In den 1950er Jahren ist das Denkmal aus uns nicht bekannten Gründen abmontiert worden. In dieser Zeit verschwanden viele Denkmäler aus dem öffentlichen Raum. Beispielsweise wurden verschiedene Denkmäler in Bezug auf des Kriegsgefangenen- und KZ-Auffanglager in Sandbostel entfernt oder ersetzt. Die genauen Motive der Entfernung des Denkmals auf dem Vorplatz bleiben jedoch unbekannt. Die Tafel mit den Namen der beiden Soldaten wurde in den Kirchturm der St.-Liborius-Kirche umgesiedelt und hängt noch heute dort.
In den folgenden Jahrzehnten ist der Vorplatz der Kirche immer wieder erneuert und modernisiert worden. An der Stelle, wo das Denkmal für die Soldaten von 1870/71 gestanden hatte, ziert nach dessen Abriss ein einfacher Steinbrunnen den Ort. Zwei parallel angeordnete Baumreihen und Bänke geben dem Platz eine symmetrische Struktur. Nachts wird die Kirche angestrahlt und nimmt so einen zentralen Ort in Bremervörde ein. Diese Anordnung folgt ästhetischen Aspekten, den Vorplatz harmonisch in den öffentlichen Raum einzubetten.
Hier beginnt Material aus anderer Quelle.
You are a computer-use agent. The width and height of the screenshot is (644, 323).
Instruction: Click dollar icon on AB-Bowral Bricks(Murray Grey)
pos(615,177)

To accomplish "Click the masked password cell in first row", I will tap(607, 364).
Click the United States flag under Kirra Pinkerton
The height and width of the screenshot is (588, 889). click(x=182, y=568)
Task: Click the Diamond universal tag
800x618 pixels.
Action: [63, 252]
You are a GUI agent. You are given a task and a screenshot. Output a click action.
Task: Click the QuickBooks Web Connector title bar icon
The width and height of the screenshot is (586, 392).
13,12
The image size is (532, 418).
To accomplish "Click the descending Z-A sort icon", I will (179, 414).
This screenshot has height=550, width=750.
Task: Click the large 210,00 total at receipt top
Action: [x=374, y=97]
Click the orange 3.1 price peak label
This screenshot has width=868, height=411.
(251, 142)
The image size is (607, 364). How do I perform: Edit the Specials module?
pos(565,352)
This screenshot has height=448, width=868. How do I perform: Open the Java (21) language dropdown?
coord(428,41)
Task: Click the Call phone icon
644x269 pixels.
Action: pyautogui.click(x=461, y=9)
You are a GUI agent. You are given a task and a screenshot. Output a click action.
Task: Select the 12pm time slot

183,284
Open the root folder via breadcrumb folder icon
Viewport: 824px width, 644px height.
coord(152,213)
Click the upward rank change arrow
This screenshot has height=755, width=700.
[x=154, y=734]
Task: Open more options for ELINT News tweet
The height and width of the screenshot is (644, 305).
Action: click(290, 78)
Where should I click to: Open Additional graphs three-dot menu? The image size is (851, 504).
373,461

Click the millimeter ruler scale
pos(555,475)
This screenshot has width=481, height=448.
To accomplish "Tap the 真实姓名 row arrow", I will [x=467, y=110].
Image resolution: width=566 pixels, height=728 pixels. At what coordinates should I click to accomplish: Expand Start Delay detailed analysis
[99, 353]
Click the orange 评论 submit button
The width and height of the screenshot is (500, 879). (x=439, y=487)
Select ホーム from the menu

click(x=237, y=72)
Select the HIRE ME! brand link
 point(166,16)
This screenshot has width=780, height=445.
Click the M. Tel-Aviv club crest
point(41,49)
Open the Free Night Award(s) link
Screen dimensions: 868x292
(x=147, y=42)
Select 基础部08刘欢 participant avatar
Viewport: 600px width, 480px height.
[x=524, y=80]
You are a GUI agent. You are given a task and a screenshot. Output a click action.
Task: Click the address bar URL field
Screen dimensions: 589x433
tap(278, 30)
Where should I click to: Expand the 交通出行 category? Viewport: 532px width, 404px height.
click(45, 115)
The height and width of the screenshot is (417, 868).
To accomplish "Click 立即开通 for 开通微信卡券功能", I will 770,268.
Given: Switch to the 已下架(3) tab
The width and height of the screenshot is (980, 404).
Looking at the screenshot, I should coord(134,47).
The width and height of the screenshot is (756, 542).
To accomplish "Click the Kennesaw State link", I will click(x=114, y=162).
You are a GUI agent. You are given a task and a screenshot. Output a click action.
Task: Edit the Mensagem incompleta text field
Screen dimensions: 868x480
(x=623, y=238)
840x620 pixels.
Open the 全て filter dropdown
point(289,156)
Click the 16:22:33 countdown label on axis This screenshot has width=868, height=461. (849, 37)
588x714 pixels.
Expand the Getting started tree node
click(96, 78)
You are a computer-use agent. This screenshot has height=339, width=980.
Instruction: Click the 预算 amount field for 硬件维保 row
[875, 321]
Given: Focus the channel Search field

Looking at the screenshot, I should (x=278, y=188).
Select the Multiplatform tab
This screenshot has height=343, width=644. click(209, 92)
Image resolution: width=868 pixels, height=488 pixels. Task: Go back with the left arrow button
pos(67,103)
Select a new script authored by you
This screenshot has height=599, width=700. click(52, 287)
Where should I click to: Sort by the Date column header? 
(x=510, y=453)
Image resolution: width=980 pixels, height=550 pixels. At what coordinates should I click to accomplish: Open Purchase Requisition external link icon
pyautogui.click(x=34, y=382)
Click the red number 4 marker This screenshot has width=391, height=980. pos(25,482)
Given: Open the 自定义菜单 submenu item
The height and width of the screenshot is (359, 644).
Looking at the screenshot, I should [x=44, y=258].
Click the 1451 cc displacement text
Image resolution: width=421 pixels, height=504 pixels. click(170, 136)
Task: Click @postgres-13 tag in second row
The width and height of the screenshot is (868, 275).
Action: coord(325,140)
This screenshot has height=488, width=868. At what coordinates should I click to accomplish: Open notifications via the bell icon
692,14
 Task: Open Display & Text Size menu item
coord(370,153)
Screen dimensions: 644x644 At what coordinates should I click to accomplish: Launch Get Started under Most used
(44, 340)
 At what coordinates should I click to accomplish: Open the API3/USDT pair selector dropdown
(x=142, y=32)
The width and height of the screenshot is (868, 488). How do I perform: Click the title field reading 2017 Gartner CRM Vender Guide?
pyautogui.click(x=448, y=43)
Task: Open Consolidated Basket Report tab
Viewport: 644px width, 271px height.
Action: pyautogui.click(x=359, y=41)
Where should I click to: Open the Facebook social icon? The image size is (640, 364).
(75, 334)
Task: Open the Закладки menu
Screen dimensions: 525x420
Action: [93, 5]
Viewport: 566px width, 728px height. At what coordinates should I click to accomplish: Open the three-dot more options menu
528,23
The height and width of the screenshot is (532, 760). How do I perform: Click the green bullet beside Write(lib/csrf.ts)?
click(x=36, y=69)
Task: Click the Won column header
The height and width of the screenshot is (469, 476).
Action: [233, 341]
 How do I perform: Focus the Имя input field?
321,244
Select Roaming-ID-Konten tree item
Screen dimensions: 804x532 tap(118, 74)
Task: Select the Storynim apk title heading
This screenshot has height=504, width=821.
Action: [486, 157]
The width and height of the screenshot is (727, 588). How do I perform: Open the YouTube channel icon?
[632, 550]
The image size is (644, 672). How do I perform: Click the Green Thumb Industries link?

Symbolische Strukturen sind durch eine Bronzestatue des Namenspatrons der Kirche gegeben, die zwischen den Baumreihen steht. Seit 1993 ziert dort “Der heilige Liborius *397 mit einem Kind” des Künstlers Carsten Eggers den Vorplatz. In einem Standbild sitzt Liborius auf einem Podest, legt seine rechte Hand auf ein nicht identifizierbares Buch und sieht in einer denkenden Haltung einen unschuldig wirkenden kleinen Jungen an, der sich an den alten Mann anlehnt und seinen Blick auf die Kugel in seiner Hand richtet, während sich seine Füße überkreuzen. Je nach Blickwinkel erhält die Statue ihre eigene Dynamik, setzt Liborius oder das Kind in den Mittelpunkt und eröffnet dem Betrachter verschiedene Deutungsansätze zwischen den beiden dargestellten Figuren.
An Stelle des Steinbrunnens tritt nun ein “Kunstwerk für den Frieden”, welches uns mahnt, sich für den Frieden einzusetzen. Anhand der Geschichte des Vorplatzes kann das Kunstwerk darüber hinaus die drei Geschichtsdimensionen Vergangenheit, Gegenwart und Zukunft miteinander verbinden. Wir erinnern uns der Kriege, wir setzten uns heute mit dem Kunstwerk auseinander, wir richten unsere Zukunft auf einen gerechten Frieden aus.